(What is required): I'd like every line from the material below that has "computer" in it.

════════

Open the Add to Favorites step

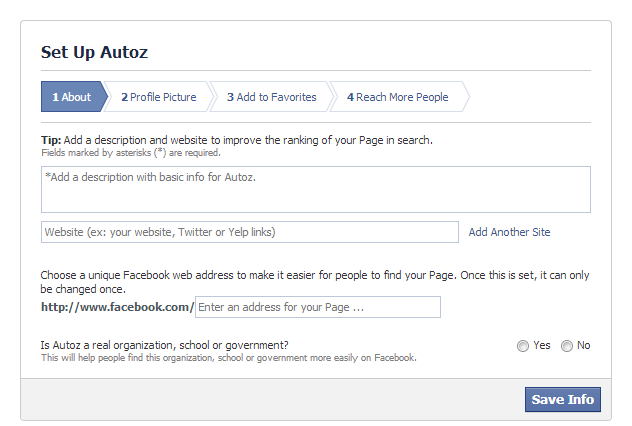(x=271, y=97)
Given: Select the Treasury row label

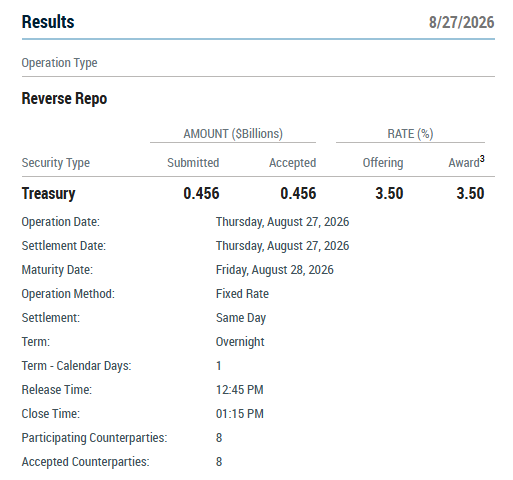Looking at the screenshot, I should 48,193.
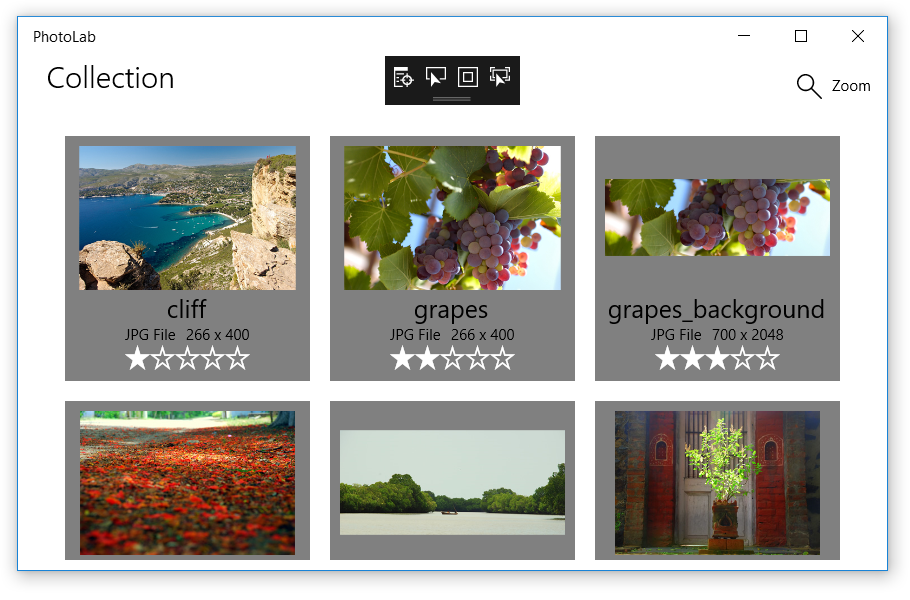The image size is (910, 600).
Task: Open the grapes_background panorama thumbnail
Action: tap(716, 217)
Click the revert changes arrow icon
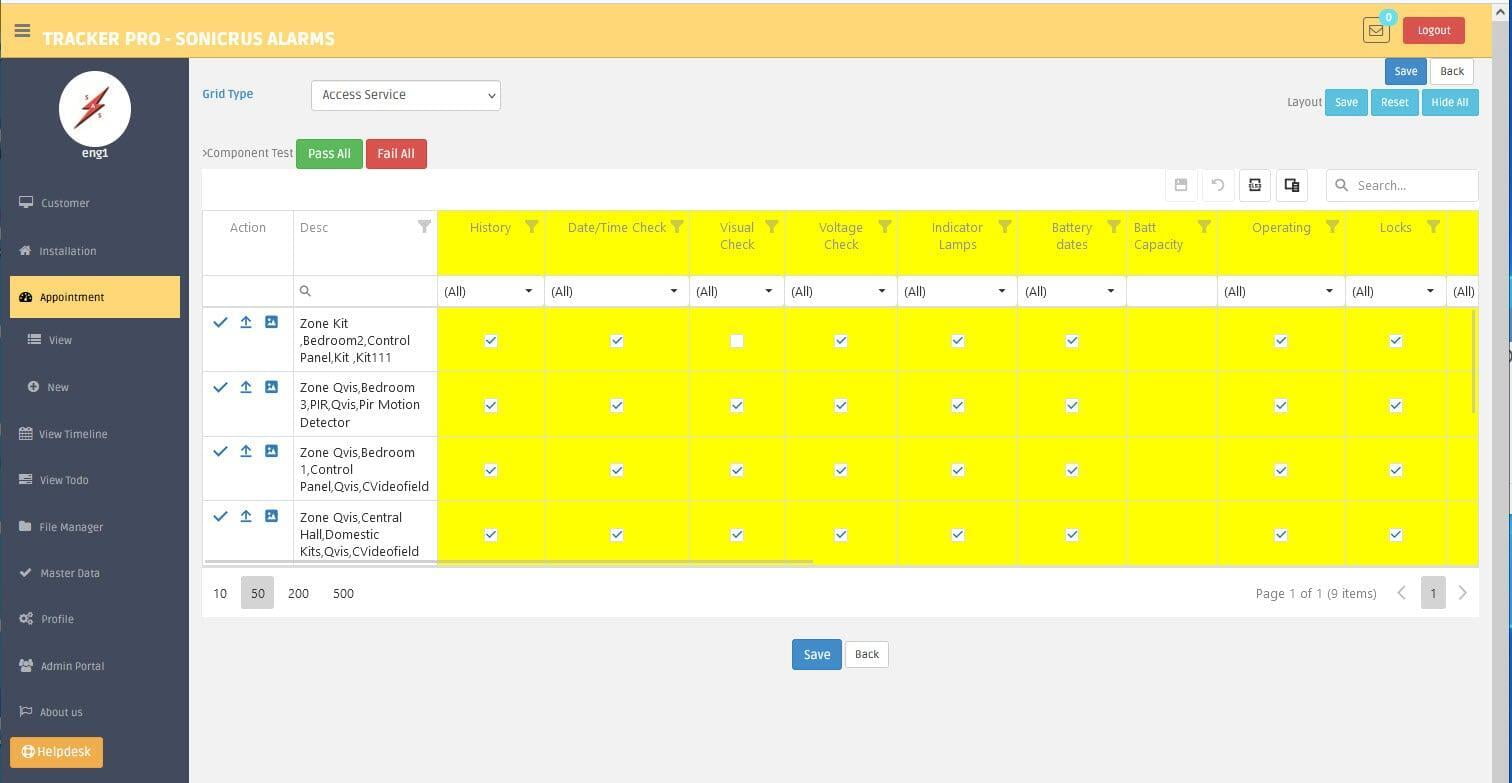 coord(1218,185)
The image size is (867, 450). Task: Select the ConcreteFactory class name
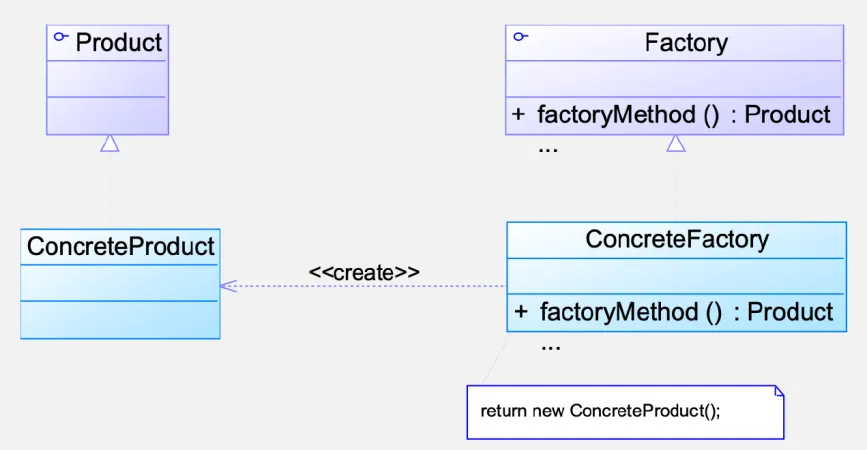677,239

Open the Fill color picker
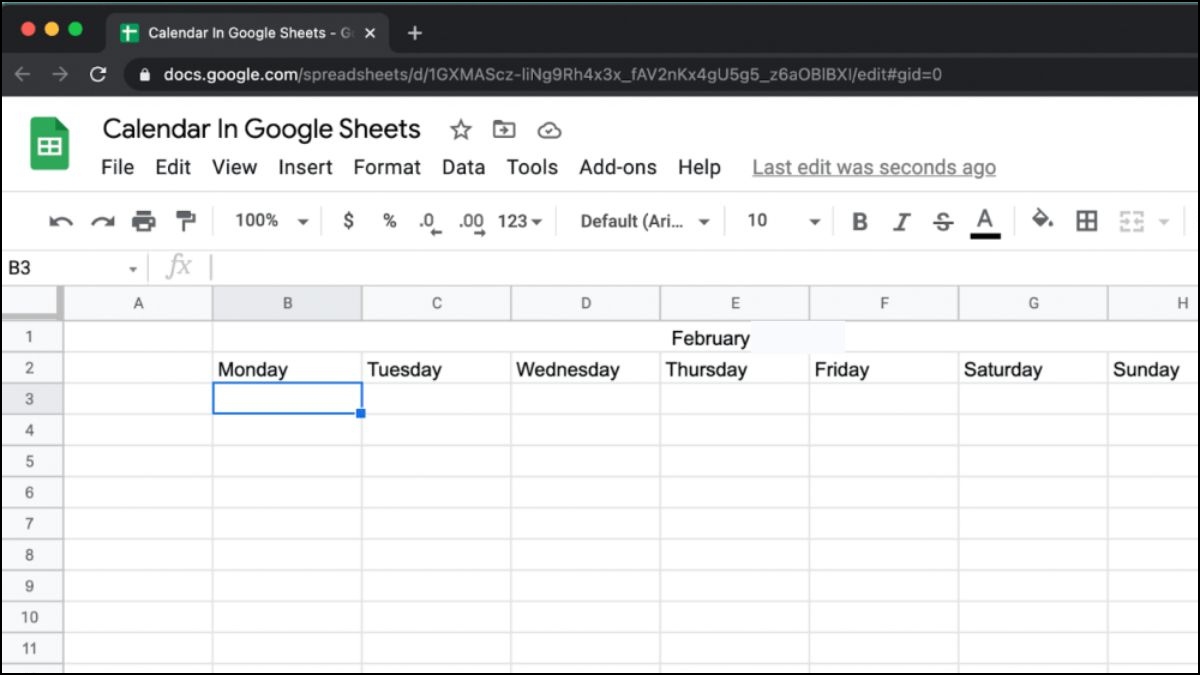[x=1042, y=221]
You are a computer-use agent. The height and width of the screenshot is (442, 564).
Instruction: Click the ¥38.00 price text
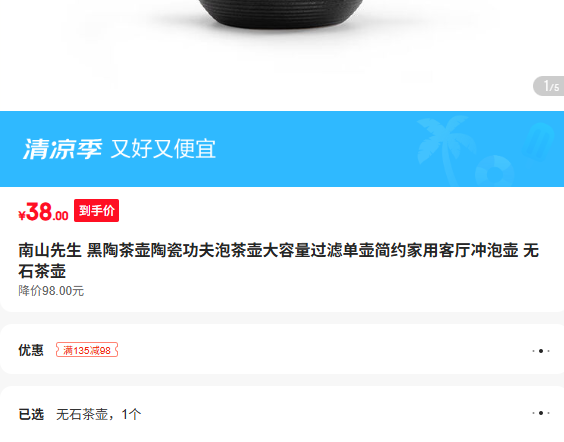[43, 211]
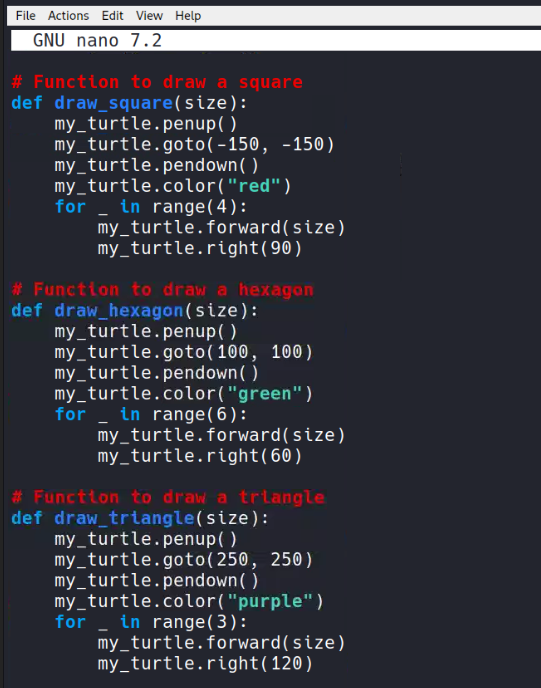Click the draw_triangle function definition
Viewport: 541px width, 688px height.
140,518
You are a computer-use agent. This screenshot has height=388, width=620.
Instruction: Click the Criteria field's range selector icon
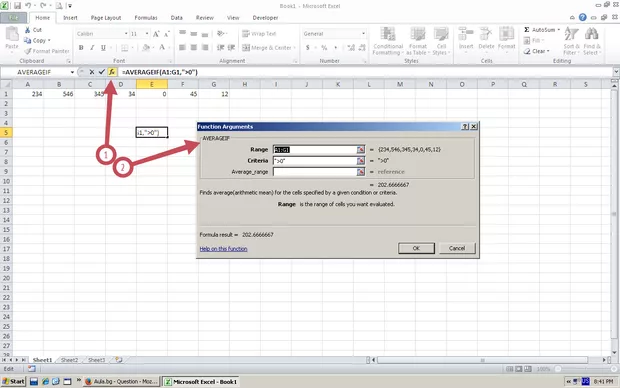(x=360, y=161)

════════

(Solution):
You are a computer-use agent. The height and width of the screenshot is (442, 564).
You are a computer-use agent. This screenshot has height=388, width=620.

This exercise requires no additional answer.